While molarity calculations provide the foundation, appreciating these more advanced applications requires a deeper understanding of equilibrium chemistry.

Practice Problems

Here are some additional practice problems with solutions to test your understanding:

Problem 1

What is the molarity of a 2.44 M solution of sodium acetate that was diluted by adding 145 mL of the stock solution to 315 mL of water?


  1. M1V1 = M2V2
    2.44 M x V1 = M2 x (145 mL + 315 mL)
  2. V1 = Initial volume of stock solution, unknown
  3. M2 = Final molarity after dilution, unknown
  4. V2 = Final volume after dilution = 145 mL + 315 mL = 460 mL
  5. 2.44 M x V1 = M2 x 0.460 L
  6. V1 = (M2 x 0.460 L) / 2.44 M
  7. Let V1 = 100 mL
    Then: M2 = (2.44 M x 0.100 L) / 0.460 L = 1.06 M

The final molarity after dilution is 1.06 M.

Problem 2

What volume of a 0.325 M barium nitrate solution contains 3.63 grams of barium nitrate?


  1. Ba(NO3)2 → Ba2+ + 2NO3-
  2. MW of Ba(NO3)2 = 261.34 g/mol
  3. Moles Ba(NO3)2 = 3.63 g / 261.34 g/mol = 0.0139 mol
  4. M = 0.325 mol/L
  5. M = moles / L
    0.325 mol/L = 0.0139 mol / L
    L = 0.0139 mol / 0.325 mol/L
    = 0.0428 L = 42.8 mL

The volume needed is 42.8 mL of the 0.325 M barium nitrate solution.
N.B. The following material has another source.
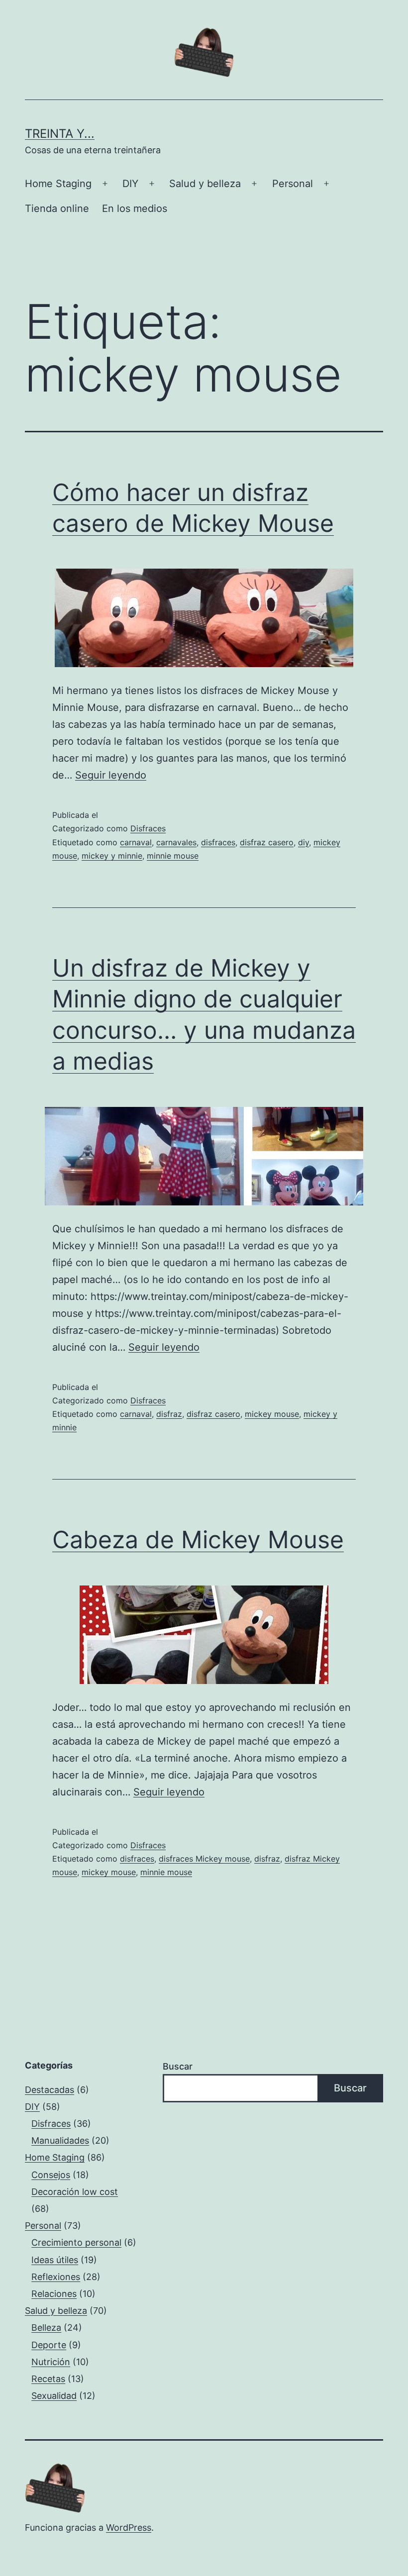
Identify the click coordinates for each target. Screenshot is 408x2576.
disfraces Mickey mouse (204, 1859)
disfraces (218, 842)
In summary, calculating molarities from solution concentrations is an essential chemistry skill. By understanding how to interconvert between molarity, volume, and moles of solute, many stoichiometry problems can be tackled systematically. Learning to pay close attention to units and set up problems methodically takes practice but allows you to reliably solve a variety of molarity calculations. Appreciating more advanced applications to solubility and buffers provides further insight into the importance of molar concentrations in chemistry.